Analisis Pasar Saham dari Koneksi Kapital, Alfred Nainggolan menyatakan krisis ekonomi 2020 akibat Covid-19 berdampak negatif pada penurunan pada IHSG yang sepanjang Maret 2020 telah terkoreksi hingga 38 persen.
Sejumlah langkah telah ditempuh pemerintah dan Otoritas Jasa Keuangan (OJK) untuk menyelamatkan kejatuhan indeks komposite yang lebih dalam. Diantaranya dengan mempermudah izin buy back (membeli kembali) saham-saham yang ada di pasar modal oleh emiten pasar modal.
"Kemudahan perizinan buyback oleh sejumlah emiten bertujuan untuk stabilisiasi harga saham. Namun, itu belum diikuti oleh minat investor untuk kembali masuk," ujar Alfred dalam diskusi online bertema "Mendulang Profil dari Saham-Saham BUMN Pasca Covid-19", Ahad (26/4/2020).
Menurutnya, kebijakan buyback belum sepenuhnya bisa mengangkat harga saham karena belum diikuti oleh investor untuk kembali masuk ke bursa. Emiten pun belum sepenuhnya memanfaatkan dana buyback yang dimilikinya.
Mengenai potensi IHSG ke depan, menurutnya, sepenuhnya tergantung dari penanganan Covid-19 yang hingga kini belum diketahui.
Namun membandingkan pemulihan yang terjadi dalam krisis-krisis ekonomi sebelumnya, pada krisis ekonomi 1997-1998, IHSG terkoreksi pada angka 72 persen dan dibutuhkan waktu selama 8 bulan dari posisi terendah penurunan yang terjadi Oktober 1998. Sementara pada krisis ekonomi 2008 dimana IHSG mengalami koreksi sebesar 60 persen membutuhkan waktu selama 16 bulan dari level terendah IHSG.
Alfred menambahkan yang menjadi perhatian para investor di pasar saham saat ini adalah seberapa lama pandemi Covid-19 akan selesai dan durasinya seperti apa. Jika kepastian ini belum ada, kemungkinan pasar terkoreksi lebih dalam dibandingkan krisis ekonomi 1997-1998 bisa saja terjadi.
Sementara Chief Economist CIMB Niaga Adrian Panggabean mengungkapkan butuh solusi global guna mengatasi krisis ekonomi 2020 yang terjadi akibat pandemi Covid-19. Krisis ekonomi 2020 memiliki tiga dimensi besar yakni wabah Covid-19, kebijakan sosio-politik untuk menekan penyebaran Covid-19 (social distancing dan phisical distancing) serta pengaruh negatif bagi perekonomian dunia.
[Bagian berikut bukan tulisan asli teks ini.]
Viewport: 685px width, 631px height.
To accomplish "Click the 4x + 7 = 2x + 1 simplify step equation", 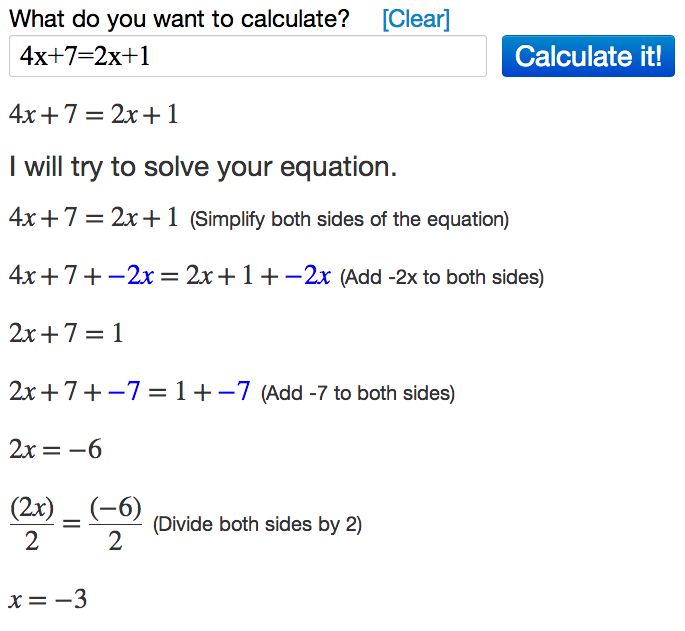I will click(x=93, y=217).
"Krisis saat ini memiliki karakteristik yang berbeda jika dibandingkan krisis 1997-1998 maupun krisis ekonomi 2008," kata Adrian.
Ia menyatakan berdasarkan dari keterangan Organisasi Kesehatan Dunia (WHO) diperkirakan vaksin untuk menangani pandemi Covid-19 baru bisa dilakukan 12-18 bulan ke depan. "Ini artinya solusi global terhadap krisis ekonomi sekarang baru akan terjadi pada pertengahan 2021 atau pertengahan tahun depan," ujarnya.
Adrian mengatakan masalah yang dihadapi dalam menangani krisis ekonomi 2020 ini adalah terjadinya polarisasi di dunia. Polarisasi itu antara lain terjadinya persaingan antara Rusia dengan OPEC, rivalitas antara Cina dan Amerika Serikat, Eropa versus Eropa, negara kaya dan negara miskin. "Polarisasi inilah yang membuat solusi secara global menghadapi sejumlah kendala yang harus terlebih dahulu diatasi,"pungkasnya.